Я переодеваюсь, забираю из гардероба свои вещи и покидаю клинику.

Глава 4 Одиночество

Бордовый закат, словно кровью, смыл с неба светлую рябь перисто-кучевых облаков, погрузив утомленный суетой мегаполис в спасительную ночь.

Я стою у края монолитной плиты, на 32-ом недостроенном этаже очередного будущего офисного здания, совсем рядом с м. Бауманская.

Кроме нескольких опорных стен, пыли и кучи оборванных проводов в полиэтилене вокруг меня ничего нет.

Мне достаточно сделать шаг, чтобы мешком упасть вниз и разбиться о сырую курносую землю.
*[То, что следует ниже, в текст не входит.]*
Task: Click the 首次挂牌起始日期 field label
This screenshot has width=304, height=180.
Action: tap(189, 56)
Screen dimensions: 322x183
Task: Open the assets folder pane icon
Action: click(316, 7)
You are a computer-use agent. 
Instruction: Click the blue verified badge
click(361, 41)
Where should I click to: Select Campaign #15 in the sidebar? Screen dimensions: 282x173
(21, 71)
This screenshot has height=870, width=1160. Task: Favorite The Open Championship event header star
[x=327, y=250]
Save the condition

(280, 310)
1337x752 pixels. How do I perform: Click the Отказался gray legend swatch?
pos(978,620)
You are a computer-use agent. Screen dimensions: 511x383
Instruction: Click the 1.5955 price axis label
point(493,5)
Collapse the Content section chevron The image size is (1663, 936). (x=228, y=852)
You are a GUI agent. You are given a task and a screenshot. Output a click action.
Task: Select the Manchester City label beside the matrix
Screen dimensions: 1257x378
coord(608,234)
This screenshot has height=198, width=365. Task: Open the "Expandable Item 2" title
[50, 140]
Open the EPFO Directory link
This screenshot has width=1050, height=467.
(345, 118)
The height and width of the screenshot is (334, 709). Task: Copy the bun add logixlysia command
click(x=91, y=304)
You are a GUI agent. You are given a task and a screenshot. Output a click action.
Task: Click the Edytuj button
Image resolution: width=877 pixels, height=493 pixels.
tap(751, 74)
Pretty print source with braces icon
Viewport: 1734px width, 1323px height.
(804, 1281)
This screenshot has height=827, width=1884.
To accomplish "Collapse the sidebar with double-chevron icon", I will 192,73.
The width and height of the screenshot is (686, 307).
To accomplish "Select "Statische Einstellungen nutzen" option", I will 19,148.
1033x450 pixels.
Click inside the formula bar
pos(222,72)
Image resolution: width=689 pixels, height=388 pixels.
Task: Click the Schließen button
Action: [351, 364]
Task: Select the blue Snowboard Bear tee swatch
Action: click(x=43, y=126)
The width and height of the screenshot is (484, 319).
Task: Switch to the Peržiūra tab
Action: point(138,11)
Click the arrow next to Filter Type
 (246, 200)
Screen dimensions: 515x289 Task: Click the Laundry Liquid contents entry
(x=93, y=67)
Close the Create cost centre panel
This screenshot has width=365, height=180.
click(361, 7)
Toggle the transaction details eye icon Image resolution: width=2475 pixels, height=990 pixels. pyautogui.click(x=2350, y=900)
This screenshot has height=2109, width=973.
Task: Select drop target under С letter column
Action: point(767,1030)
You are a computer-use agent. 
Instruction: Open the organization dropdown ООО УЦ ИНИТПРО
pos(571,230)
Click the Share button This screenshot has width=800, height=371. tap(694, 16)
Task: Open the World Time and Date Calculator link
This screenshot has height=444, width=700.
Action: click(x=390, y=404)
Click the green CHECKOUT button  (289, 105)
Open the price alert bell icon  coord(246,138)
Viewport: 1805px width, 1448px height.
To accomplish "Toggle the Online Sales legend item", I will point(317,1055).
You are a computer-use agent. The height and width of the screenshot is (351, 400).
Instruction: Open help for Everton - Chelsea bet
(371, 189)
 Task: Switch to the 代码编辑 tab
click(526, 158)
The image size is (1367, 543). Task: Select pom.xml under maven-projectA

Стройка заморожена, судя по отсутствию каких либо следов на лестничных проёмах – ещё с первой волны кризиса, сторожа на въезде я никогда даже не видел. Случись что неладное – никто тебя не хватится до самой Китайской пасхи.

В последнее время я довольно часто приезжаю сюда, чтобы побыть в тишине наедине с самим собой и собраться с мыслями.

Я стараюсь надышаться прохладным октябрьским ветром, глядя как там внизу, вдалеке, циркулируют словно игрушечные, огни бесчисленных машин.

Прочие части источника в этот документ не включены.